# Start of EXERCISE INPUTS

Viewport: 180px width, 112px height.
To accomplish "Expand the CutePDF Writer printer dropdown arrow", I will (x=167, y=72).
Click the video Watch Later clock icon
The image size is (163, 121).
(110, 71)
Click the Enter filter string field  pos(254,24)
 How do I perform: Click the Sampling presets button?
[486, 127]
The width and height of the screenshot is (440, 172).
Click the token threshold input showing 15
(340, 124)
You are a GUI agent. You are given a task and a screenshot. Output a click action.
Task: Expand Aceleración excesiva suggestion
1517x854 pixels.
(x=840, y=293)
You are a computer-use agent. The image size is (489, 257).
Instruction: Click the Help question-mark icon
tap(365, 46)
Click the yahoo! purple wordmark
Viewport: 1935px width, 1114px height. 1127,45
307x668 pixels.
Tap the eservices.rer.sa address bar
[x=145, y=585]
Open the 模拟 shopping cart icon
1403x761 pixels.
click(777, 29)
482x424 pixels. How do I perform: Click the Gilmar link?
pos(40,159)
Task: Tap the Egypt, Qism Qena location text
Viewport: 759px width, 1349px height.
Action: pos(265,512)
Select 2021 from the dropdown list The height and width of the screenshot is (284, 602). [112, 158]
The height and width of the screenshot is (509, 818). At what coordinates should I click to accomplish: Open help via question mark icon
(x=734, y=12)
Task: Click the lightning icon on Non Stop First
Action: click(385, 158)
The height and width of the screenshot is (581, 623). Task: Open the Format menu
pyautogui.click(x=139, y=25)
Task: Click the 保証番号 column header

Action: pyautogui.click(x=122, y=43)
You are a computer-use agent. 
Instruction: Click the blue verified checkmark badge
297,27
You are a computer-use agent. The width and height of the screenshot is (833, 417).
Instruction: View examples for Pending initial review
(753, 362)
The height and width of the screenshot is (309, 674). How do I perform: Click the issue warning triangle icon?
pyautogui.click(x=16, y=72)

# End of EXERCISE INPUTS

Copy the material above word for word, keeping every line as it stands.

## TASK RESPONSE
Viewport: 180px width, 112px height.
To accomplish "Expand the CutePDF Writer printer dropdown arrow", I will (x=167, y=72).
Click the video Watch Later clock icon
The image size is (163, 121).
(110, 71)
Click the Enter filter string field  pos(254,24)
 How do I perform: Click the Sampling presets button?
[486, 127]
The width and height of the screenshot is (440, 172).
Click the token threshold input showing 15
(340, 124)
You are a GUI agent. You are given a task and a screenshot. Output a click action.
Task: Expand Aceleración excesiva suggestion
1517x854 pixels.
(x=840, y=293)
You are a computer-use agent. The image size is (489, 257).
Instruction: Click the Help question-mark icon
tap(365, 46)
Click the yahoo! purple wordmark
Viewport: 1935px width, 1114px height. 1127,45
307x668 pixels.
Tap the eservices.rer.sa address bar
[x=145, y=585]
Open the 模拟 shopping cart icon
1403x761 pixels.
click(777, 29)
482x424 pixels. How do I perform: Click the Gilmar link?
pos(40,159)
Task: Tap the Egypt, Qism Qena location text
Viewport: 759px width, 1349px height.
Action: pos(265,512)
Select 2021 from the dropdown list The height and width of the screenshot is (284, 602). [112, 158]
The height and width of the screenshot is (509, 818). At what coordinates should I click to accomplish: Open help via question mark icon
(x=734, y=12)
Task: Click the lightning icon on Non Stop First
Action: click(385, 158)
The height and width of the screenshot is (581, 623). Task: Open the Format menu
pyautogui.click(x=139, y=25)
Task: Click the 保証番号 column header

Action: pyautogui.click(x=122, y=43)
You are a computer-use agent. 
Instruction: Click the blue verified checkmark badge
297,27
You are a computer-use agent. The width and height of the screenshot is (833, 417).
Instruction: View examples for Pending initial review
(753, 362)
The height and width of the screenshot is (309, 674). How do I perform: Click the issue warning triangle icon?
pyautogui.click(x=16, y=72)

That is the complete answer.